HANSON — Selectmen on Tuesday, July 10 voted to support several steps toward supporting economic development in town, particularly in the Main Street (Route 27) corridor.
Among those steps is the process of adopting a Tax Incentive Financing (TIF) program. Guidelines adopted by the board will be used as a roadmap for a TIF Committee — which the board approved — for work in the Main Street area. The TIF program would have to be approved by voters at the October Town Meeting.
The board also voted to declare it as an Economic Opportunity Area (EOA). Selectmen also received information about an Economic Development Incentive Program (EDIP) letter of intent application for a project at 1101 Main St., authorizing Chairman Kenny Mitchell and Town Administrator Michael McCue to sign it.
McCue also recommended that the TIF Committee include representatives from the Board of Assessors, Planning Board, Finance Committee, the Board of Selectmen and himself. Selectman Laura FitzGerald-Kemmett volunteered to sit on the committee, which McCue said would only meet when letters of intent are received. Selectmen voted to appoint FitzGerald-Kemmett to the TIF Committee.

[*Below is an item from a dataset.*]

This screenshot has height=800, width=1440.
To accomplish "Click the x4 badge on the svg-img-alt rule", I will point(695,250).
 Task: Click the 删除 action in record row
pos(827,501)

“Like most things I do, it’s an amalgamation of what other towns have done, to include some experience that I’ve had in the past,” McCue said of the TIF guidelines. He added state guidelines have made it easier than was experienced by past communities in which he has worked.
While she voiced support for the TIF program, FitzGerald-Kemmett expressed concern about applicant criteria.

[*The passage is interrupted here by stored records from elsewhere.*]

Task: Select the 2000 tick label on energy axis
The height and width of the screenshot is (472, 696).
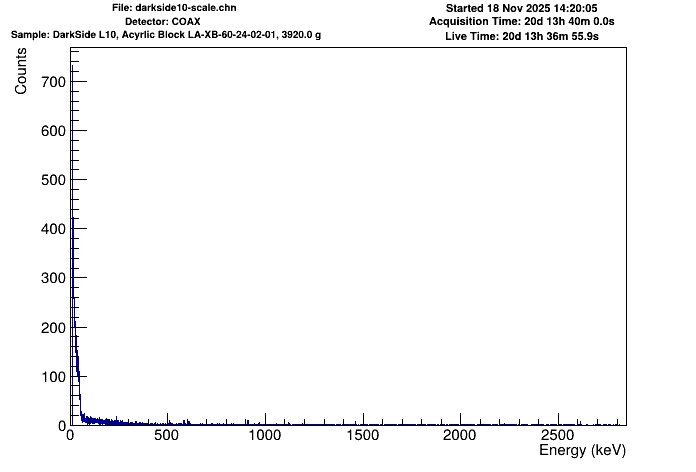Action: [x=460, y=437]
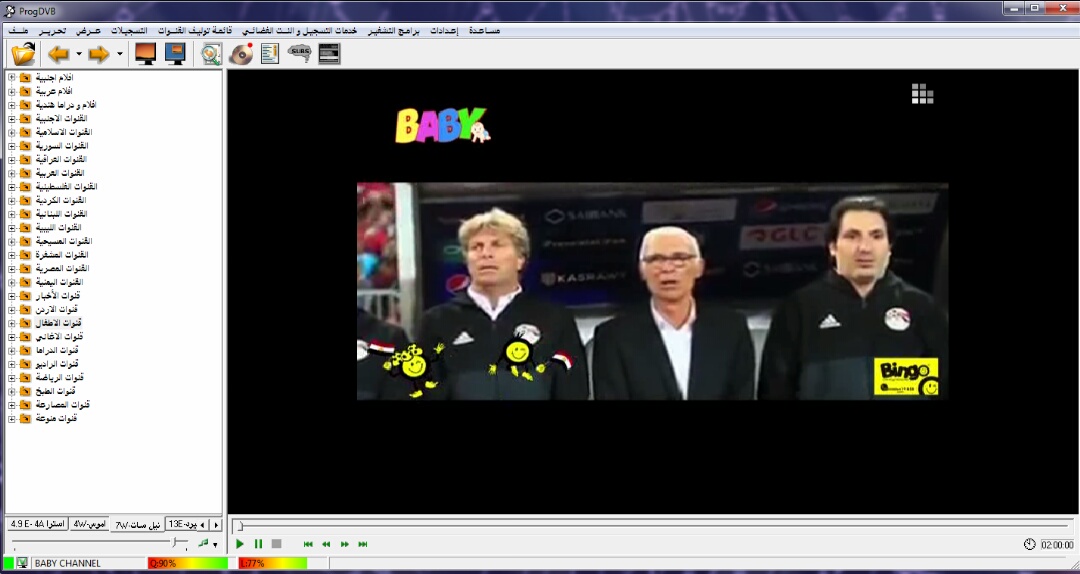1080x574 pixels.
Task: Click the orange forward arrow icon
Action: tap(98, 54)
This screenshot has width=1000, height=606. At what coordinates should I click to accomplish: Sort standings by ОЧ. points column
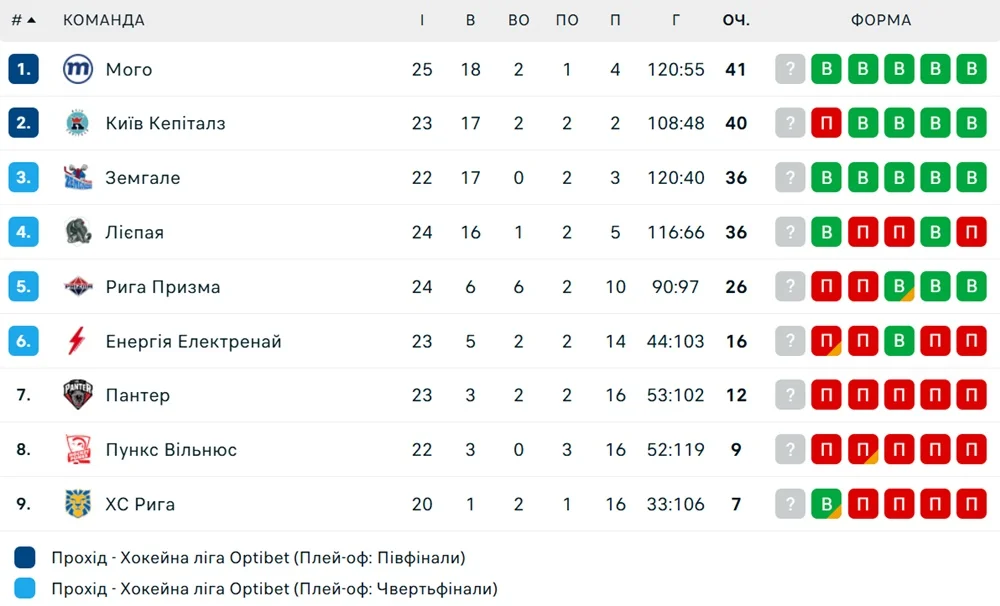tap(736, 20)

“One of the things I want to make sure of is that it’s somebody that we’ve done due diligence [on], that they’ve got good financials,” she said. “If they are in Hanson that they’ve paid their taxes, that they don’t have building code violations already — in other words, I don’t want to be rewarding people who, basically, haven’t been good business partners, or partners at all with the town.”

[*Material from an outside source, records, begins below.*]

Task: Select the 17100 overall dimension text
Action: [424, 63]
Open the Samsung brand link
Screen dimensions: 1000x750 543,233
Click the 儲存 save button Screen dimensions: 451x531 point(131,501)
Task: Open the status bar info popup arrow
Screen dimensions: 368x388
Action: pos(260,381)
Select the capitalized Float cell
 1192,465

McCue said the TIF Committee will be charged with establishing qualification criteria as is also required by the state.
“I’m extremely excited about this,” FitzGerald-Kemmett said. “This is the first step of what we need to do in order to get things cracking there.”
“I like this stuff, too,” McCue said.
He also provided the board with a map of the EOA area — the former Ocean Spray property — and assessor’s cards on properties within it. That doesn’t mean other parcels could not be added later “as we get more comfortable with the process,” McCue said.
“This is just a start,” he said. “It’s one of the most identifiable potential locations for economic development and it greases the tracks in terms of going before the state to get their approval for any TIFs that we may, on a local level, approve.”
He said it also opens the door for other grants and automatically rolls in benefits, including a credit from the state, to whoever works to develop abandoned or underused properties there.
In other business, Selectmen voted to adopt a fuel-efficient vehicle policy for town departments.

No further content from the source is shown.